● **About this task**
Starting at the top of the data and ending with the line that holds "The height and width of the screenshot is (810, 1296).", transcribe each line exactly; include both ends.

Collection entries:

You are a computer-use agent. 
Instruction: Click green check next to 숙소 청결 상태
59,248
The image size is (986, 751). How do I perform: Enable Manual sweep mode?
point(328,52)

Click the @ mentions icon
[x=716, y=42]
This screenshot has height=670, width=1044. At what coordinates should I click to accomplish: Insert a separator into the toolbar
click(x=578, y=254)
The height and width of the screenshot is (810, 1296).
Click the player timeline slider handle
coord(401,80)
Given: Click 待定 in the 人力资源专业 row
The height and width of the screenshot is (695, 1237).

● **Exercise output**
You are a computer-use agent. 
Instruction: Click green check next to 숙소 청결 상태
59,248
The image size is (986, 751). How do I perform: Enable Manual sweep mode?
point(328,52)

Click the @ mentions icon
[x=716, y=42]
This screenshot has height=670, width=1044. At what coordinates should I click to accomplish: Insert a separator into the toolbar
click(x=578, y=254)
The height and width of the screenshot is (810, 1296).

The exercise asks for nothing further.